Saturday, December 27, 2008

Back from the abyss

So it has been awhile since I have posted and I have a few poker related tales to tell.

Inactivity is the bane of my poker game. I don't play often enough and I lose traction on my play, all the little things I remind myself about the style of poker I should play. I am a fitting example of the player who plays the style that fits his personality and often I need to mix things up to avoid the ruts of one style. However, I often realize that I'm mixing it up at the wrong moments and it's often losing some hands or laying down failed plays that remind me the importance of having a structure to your own poker game and that I must establish myself before mixing anything up. Duh.

Lay ground work.

Set up a play or an image.

Follow through with it.

At a key moment, play off that image or style to great benefit.

Simple, right?

But alas, it does not always work. I was recently in W. Palm Beach, FL and decided to make a stop over at the Palm Beach Kennel Club to check out the poker room there. Now, I had scouted the website and because it was not much to speak of, I wasn't expecting too much. Plus, it is the dog track, you know? An exacta on the 2,5 isn't the same when they're chasing a mechanical rabbit. But at the least I figured for some loose play, hopefully by some degenerates, that I could play a relatively tight game into and feed off of and hope for the big hands. After all, I was only heading there for a few hours, not a big session at all.
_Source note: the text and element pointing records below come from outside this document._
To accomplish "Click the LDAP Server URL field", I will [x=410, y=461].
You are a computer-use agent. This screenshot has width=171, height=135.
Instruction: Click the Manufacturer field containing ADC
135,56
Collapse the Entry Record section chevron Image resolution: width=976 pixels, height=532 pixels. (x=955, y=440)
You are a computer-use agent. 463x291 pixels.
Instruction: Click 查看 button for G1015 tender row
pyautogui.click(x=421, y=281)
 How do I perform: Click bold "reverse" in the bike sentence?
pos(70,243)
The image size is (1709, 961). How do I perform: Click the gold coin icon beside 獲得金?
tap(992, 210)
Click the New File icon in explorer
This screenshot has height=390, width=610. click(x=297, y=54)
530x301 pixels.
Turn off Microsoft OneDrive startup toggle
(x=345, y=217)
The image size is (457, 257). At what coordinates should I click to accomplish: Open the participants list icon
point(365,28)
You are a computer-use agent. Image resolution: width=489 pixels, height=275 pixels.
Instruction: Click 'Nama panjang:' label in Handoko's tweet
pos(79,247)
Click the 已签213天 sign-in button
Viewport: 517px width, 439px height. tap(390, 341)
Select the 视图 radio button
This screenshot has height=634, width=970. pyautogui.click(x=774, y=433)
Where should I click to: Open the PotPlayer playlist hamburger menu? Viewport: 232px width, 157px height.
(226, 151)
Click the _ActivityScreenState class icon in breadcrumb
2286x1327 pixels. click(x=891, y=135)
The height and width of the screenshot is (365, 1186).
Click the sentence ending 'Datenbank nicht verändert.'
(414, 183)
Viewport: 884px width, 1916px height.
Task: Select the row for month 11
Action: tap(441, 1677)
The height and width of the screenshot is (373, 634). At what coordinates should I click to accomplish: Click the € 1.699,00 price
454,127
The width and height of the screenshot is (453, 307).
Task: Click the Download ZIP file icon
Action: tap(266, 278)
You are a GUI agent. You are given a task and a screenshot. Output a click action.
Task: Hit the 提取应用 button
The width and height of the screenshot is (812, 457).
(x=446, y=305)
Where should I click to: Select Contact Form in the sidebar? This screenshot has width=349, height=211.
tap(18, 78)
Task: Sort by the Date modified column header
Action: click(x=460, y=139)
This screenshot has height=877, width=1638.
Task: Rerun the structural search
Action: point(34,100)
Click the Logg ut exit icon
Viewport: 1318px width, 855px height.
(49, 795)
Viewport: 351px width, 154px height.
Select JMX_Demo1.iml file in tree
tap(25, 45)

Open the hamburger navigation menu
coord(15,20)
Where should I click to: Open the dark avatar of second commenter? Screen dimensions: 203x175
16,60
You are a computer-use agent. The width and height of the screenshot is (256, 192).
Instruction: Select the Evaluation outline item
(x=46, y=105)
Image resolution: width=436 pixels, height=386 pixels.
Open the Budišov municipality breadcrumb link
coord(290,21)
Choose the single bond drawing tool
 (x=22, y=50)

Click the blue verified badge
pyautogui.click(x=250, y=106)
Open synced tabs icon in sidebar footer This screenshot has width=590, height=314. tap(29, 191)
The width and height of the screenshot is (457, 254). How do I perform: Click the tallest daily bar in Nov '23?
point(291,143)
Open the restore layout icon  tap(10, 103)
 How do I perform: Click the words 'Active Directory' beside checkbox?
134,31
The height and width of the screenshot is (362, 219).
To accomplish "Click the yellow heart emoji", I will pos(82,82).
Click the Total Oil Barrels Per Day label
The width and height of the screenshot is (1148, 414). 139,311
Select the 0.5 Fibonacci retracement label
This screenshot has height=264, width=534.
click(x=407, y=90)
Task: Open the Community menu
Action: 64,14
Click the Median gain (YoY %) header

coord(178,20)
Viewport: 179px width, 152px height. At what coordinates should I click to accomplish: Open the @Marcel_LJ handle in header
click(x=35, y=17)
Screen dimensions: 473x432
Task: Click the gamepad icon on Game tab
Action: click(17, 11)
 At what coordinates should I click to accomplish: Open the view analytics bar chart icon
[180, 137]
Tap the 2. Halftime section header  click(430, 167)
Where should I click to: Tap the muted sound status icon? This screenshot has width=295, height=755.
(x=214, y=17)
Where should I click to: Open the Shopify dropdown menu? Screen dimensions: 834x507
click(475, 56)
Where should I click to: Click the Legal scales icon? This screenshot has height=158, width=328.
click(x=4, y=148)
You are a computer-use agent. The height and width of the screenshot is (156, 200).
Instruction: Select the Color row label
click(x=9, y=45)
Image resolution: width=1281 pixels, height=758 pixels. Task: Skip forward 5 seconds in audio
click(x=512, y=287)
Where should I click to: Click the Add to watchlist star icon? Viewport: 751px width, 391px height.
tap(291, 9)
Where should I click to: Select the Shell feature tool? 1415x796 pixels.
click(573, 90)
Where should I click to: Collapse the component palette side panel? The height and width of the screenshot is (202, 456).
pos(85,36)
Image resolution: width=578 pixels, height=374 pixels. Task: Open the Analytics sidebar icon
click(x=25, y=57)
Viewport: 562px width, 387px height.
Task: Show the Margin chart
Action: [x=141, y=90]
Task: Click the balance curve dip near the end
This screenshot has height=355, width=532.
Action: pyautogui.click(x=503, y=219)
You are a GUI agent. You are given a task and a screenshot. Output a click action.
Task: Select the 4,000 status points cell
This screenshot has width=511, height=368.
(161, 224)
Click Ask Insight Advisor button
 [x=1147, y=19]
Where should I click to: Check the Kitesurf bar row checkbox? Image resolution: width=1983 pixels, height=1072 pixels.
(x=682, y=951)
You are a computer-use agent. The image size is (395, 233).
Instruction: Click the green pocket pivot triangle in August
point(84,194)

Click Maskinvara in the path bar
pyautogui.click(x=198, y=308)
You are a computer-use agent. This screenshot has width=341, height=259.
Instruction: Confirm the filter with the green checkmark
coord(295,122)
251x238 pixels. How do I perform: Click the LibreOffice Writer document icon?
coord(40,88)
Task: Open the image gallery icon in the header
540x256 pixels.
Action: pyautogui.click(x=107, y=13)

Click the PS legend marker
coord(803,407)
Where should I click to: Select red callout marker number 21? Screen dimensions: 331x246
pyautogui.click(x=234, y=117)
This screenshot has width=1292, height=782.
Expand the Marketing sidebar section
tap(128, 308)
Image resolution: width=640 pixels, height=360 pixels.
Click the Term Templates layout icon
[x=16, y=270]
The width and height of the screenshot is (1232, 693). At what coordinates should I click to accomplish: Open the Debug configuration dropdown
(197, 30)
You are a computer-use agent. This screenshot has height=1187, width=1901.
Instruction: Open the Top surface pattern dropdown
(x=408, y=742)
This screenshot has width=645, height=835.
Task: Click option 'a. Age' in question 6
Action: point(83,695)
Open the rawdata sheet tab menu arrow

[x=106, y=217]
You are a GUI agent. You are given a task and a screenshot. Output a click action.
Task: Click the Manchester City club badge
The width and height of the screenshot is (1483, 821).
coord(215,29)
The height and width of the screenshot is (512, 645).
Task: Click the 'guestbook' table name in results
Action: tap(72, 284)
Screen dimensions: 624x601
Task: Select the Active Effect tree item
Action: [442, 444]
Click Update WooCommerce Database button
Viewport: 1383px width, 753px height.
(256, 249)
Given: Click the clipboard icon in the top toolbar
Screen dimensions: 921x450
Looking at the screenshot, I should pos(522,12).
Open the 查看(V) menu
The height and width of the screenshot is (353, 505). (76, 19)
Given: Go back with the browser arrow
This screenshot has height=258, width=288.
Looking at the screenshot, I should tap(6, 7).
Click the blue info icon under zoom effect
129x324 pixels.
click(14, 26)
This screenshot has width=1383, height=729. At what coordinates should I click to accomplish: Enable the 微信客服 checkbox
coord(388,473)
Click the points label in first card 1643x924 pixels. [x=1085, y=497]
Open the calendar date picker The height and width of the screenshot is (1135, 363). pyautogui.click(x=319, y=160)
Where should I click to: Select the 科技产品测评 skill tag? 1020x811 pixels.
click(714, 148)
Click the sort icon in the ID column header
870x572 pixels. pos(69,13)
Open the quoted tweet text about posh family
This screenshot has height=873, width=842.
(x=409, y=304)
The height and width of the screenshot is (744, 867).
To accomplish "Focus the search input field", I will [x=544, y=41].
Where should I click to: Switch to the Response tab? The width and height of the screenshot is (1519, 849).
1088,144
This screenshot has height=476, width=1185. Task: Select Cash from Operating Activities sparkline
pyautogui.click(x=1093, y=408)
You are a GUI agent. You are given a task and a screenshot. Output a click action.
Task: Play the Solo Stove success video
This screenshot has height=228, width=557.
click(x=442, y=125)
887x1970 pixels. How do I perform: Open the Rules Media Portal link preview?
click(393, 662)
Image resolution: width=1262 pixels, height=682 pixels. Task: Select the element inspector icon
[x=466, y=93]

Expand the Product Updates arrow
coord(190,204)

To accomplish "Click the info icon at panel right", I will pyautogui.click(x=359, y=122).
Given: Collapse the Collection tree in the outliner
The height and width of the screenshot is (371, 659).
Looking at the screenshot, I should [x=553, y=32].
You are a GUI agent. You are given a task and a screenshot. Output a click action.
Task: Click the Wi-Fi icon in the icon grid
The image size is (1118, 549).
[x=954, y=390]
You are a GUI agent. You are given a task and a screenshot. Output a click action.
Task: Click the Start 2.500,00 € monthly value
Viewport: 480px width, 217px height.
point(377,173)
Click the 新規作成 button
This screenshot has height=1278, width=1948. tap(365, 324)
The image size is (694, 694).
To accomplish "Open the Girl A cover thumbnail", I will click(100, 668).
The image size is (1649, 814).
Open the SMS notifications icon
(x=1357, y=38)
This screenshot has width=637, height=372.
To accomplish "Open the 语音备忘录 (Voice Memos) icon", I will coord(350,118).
So my first surprise was finding that the max buy-in for the entire room, regardless of game, was $100. So I bought in for a hundo at a 1-2 table and was, not surprisingly, a short stack. However, there was not a ton in the big stacks so I felt room to make plays would be available.

And here, I went awry, as I tried to get involved with some decent, but not fantastic, holdings right away. And when the flops missed me and I was bet into, it was either put it all in with air or fold. So I folded twice and paid my blinds and waited. And I made another mistake, though not on purpose, but rather through inexperience. Having never been in a room with the buy in limit, I was not aware that I should have reloaded back to my initial $100 after each pot I lost. Instead, I chipped down by about half and when I looked down at A,A and made an all in re-raise and was snap-called by K,K, it meant a double up to my initial stack instead of a full double up of the buy in. And again, it showed me why fishing around with marginal holdings early on was a bad play. Had I been playing more often, the first hour would not have been merely a reminder of little things forgotten and opportunities missed.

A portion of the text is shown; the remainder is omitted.